The pattern is an interesting one. As in many detective stories, a phenomenon exists that may be explained quite easy as the result of magic, or perhaps more elaborately as the product of a handful of improbable-but-mundane processes. In El Labyrinto del Fauno, Ofelia's mother might be healed by the magical properties of mandrakes, but really couldn't it just be a relapse that happens to occur only when the mandrake is placed under her bed? And thinking back at this narrative ploy, I can't imagine an author who uses it more generously than Tolkien himself. Faramir is not alone--is in great company, in fact--when he "saw, or it seemed that I saw, a boat floating on the water, glimmering grey, a small boat of a strange fashion with a high prow..." In a traditional detective story (according to Woolfe the most Modern of genres, since the main character is dead when the curtain rises) the conclusion ties everything in a nice, clean knot, announcing the triumph of scientific reason over nature and the imagination.

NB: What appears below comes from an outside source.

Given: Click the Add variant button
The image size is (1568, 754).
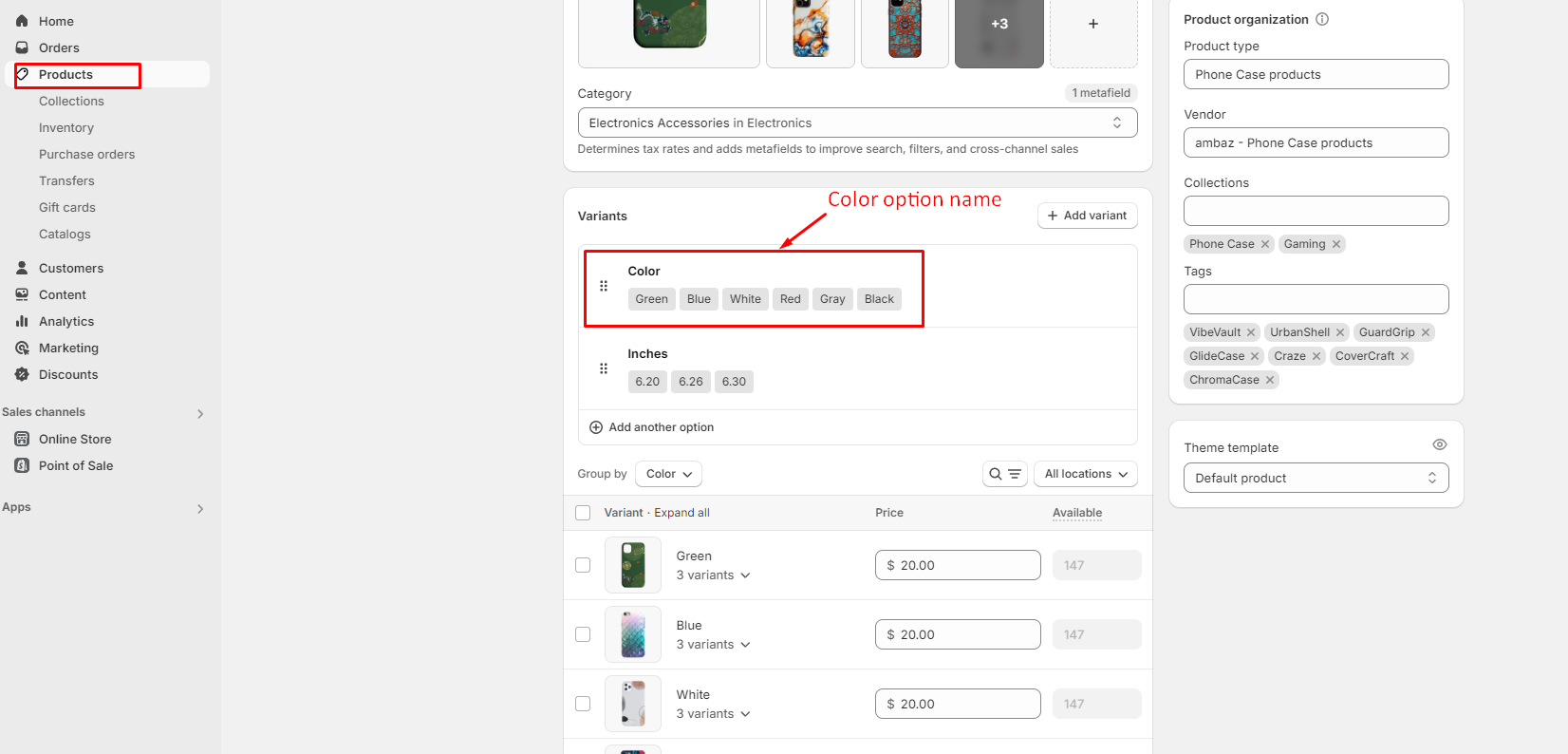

Tolkien's persistent engagement with dual possibilities is not, of course, unique--Conrad teems with such tensions between grim reality and life-giving ideals--but Tolkien's placement of the imaginary on equal (if not superior) footing with the mundane is perhaps his greatest gift to 20th-Century literature. In a world of increased mechanization of thought and life, Tolkien reminds us of the possibility that life may be better than we have made it, hinting that the green grass may yet be "a great matter of legend, though we walk on it under the light of day."